BEGIN TEXT EXCERPT
BWIRE: Efficiency, commitment needed in ending energy poverty in Kenya

Kenya is highly endowed with several energy sources including geothermal, solar.

In Summary

•It might not have caught the attention of many but among those who follow the climate change discussions, showing interest in pushing the realization of energy sovereignty in Africa excites.

•The energy deficit in our country is something that must be tackled ruthlessly if we must solve this.

The Olkaria II Geothermal Power Plant in Naivasha
The Olkaria II Geothermal Power Plant in Naivasha
Image: FILE

Amidst a growing realization that Kenya is facing energy poverty just like the rest of the countries in Africa, President William Ruto made a very powerful mention of his intention to reverse this trend.

It might not have caught the attention of many but among those who follow the climate change discussions, showing interest in pushing the realization of energy sovereignty in Africa excites.
END TEXT EXCERPT
BEGIN DATA EXCERPT
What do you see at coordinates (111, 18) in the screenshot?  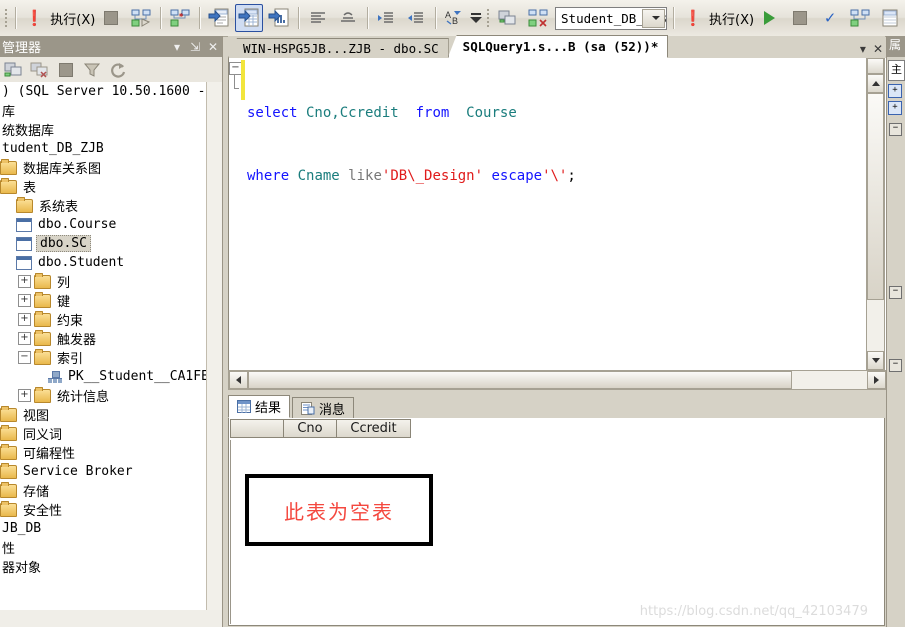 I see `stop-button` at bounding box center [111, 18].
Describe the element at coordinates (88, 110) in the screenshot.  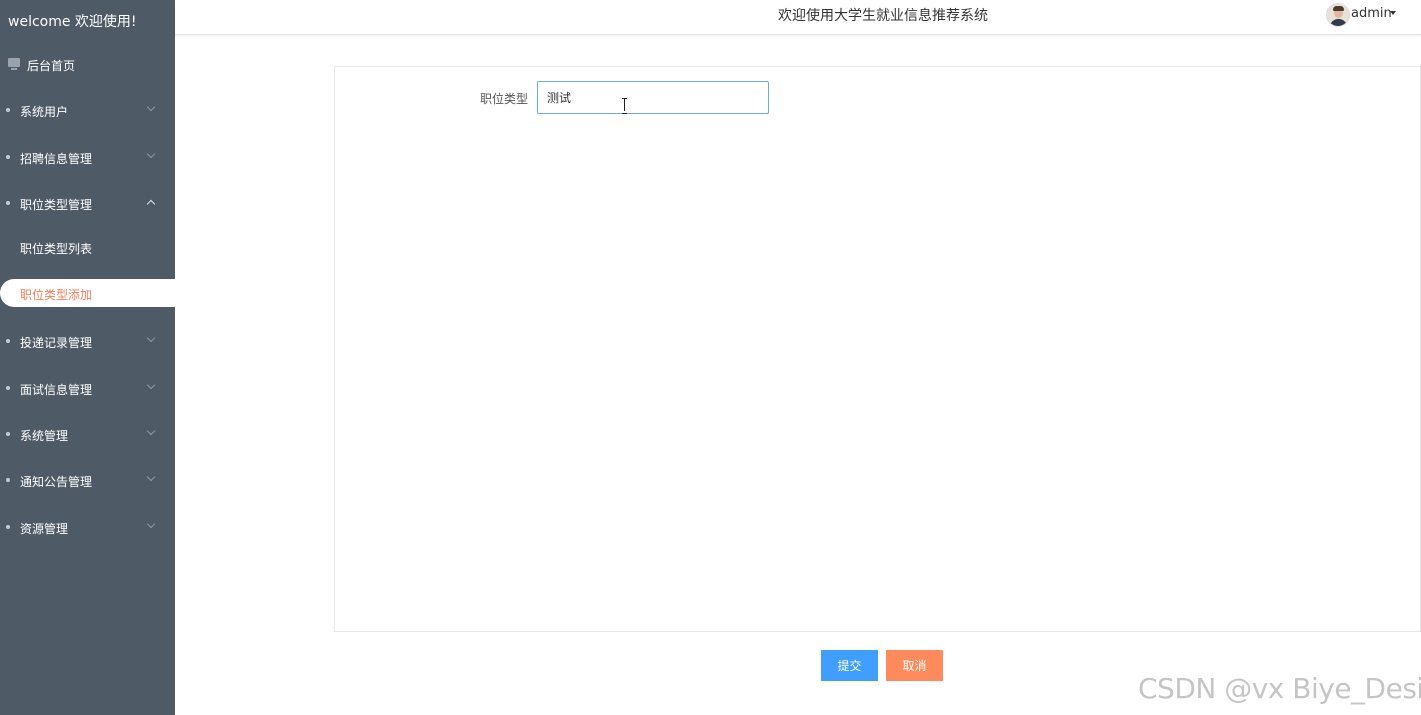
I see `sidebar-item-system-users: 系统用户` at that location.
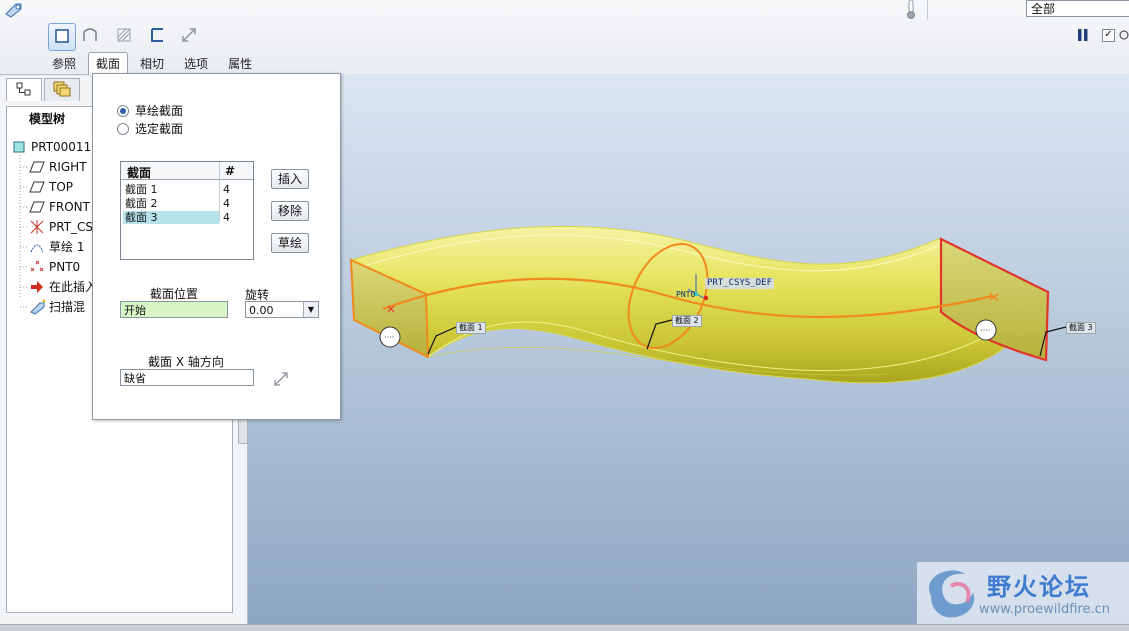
END DATA EXCERPT
» QUESTIONS:
A) In the piece on ending energy poverty in Kenya, who made a powerful mention of his intention to reverse the trend of energy poverty?
B) Render this sentence from the piece on energy poverty in Kenya into Spanish: "Kenya is highly endowed with several energy sources including geothermal, solar."
Nothing in the lines is required for the work here.

» EXERCISE ANSWERS:
A) President William Ruto.

B) Kenia está muy dotada de varias fuentes de energía, entre ellas la geotérmica y la solar.